Zabaione with Crushed Raspberries & Amaretto Topping

I was in an Italian mood tonight. I made a fresh batch of Bolognese ragu as the freezer was bare (it’s almost unknown for my freezer not to contain at least one portion of homemade ragu) and I then decided to make myself some zabaione for dessert. Well, it is Sunday and Sunday deserves dessert! It’s a very long time since I’ve made zabaione (sometimes called zabaglione) but back in the late 70s when I was first married, it was a dinner party staple. It was a very fashionable thing to make at the time, but looking back I think, What madness! Why would anyone want to prepare lots of food for a dinner party and when it came to dessert stand in front of a hot cooker vigorously beating a custard over heat for about 20 minutes while guests continued chatting at the table. The answer is that it’s so delicious and really at its best served immediately while warm. (And the custard separates quickly, so will have spoiled if you make it earlier.) However, I did sometimes divert from the classic: I’d whip cream and fold it into cold zabione for a more mousse-like dessert and the addition of some whipped egg white would lighten it, if you prefer. At other times I made ice cream with it. I remember arriving in Florence in the late 70s on holiday and buying my first zabaione ice cream from a famous gelateria there. It was a little touch of heaven: completely divine.
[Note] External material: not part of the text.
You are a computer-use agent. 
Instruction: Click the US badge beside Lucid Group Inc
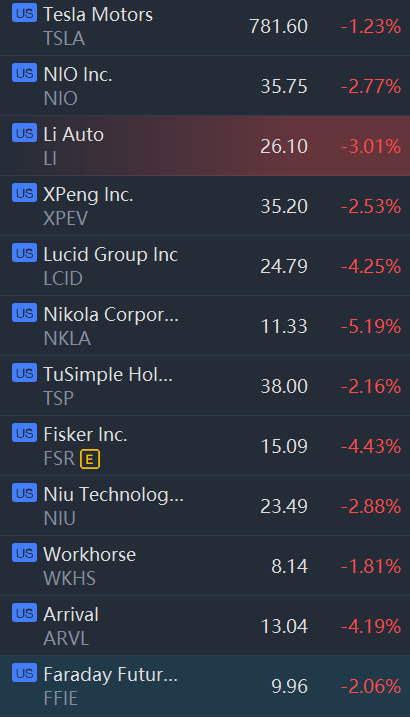point(24,253)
It was a little earlier than this that I tasted zabaione for the first time. I was a young editorial assistant at a major book publishers in London and a small group of us went to one of the other girl’s flat for supper one evening. I remember she had avocado to begin and at that time they were quite rare and so it seemed very sophisticated. But when the zabaione came – well, what amazing sophistication and how incredibly delicious! And I vowed I had to learn to make it.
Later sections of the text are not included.